Some functionality tests and tips
The code in the MainWindow simulates a basic binding scenario between a ViewModel and a View:
public partial class MainWindow : Window
{
ViewModelA A = new ViewModelA();
ViewModelB B = new ViewModelB();
public MainWindow()
{
InitializeComponent();
View1.DataContext = A;
View2.DataContext = B;
ViewModelB C = new ViewModelB();
}
private void btn_Click(object sender, RoutedEventArgs e)
{
GC.Collect();
}
}
Please note that I have included a void that shows a message box in ViewModelB, and I know that this is not a good MVVM design, but it will show you the benefit of setting all the SendAsync commands to true. If you change this to false, the UI will in some instances not update the values before the Message box is closed (it will depend on the internal order in whitch the elements are stored in the Dictionary, and I cant know that in advance). In async mode, it will not wait for the Message Box to close.

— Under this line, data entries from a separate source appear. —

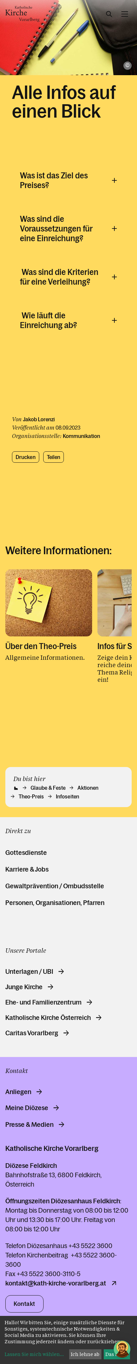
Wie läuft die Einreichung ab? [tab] (48, 320)
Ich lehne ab (85, 1354)
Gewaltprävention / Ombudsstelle (54, 886)
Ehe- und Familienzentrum (43, 1002)
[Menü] (125, 14)
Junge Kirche (24, 987)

I intended the property connections to be used for user inputs (from the same user) that could happen in different ViewModels, and so it made sense to update or connect two properties together. You should be a bit careful when using this in an application, as you could easily set up two competing properties in code that are linked together, causing an everlasting tautology to happen.
If you need checks or any other things with this you might want to implement this, as suggested by Pete O'Hanlon with the use of the Reactive Extensions. I've never used it before but this video on Channel 9 was really impressive, and the examples are really easy to use. However, in order to make it work for WeakEvents and WeakReferances
you need to do a bit of tweaking for them to be implemented correctly, along the lines of this. I will hopefully make some changes that will implement the Mediator using Rx in the future.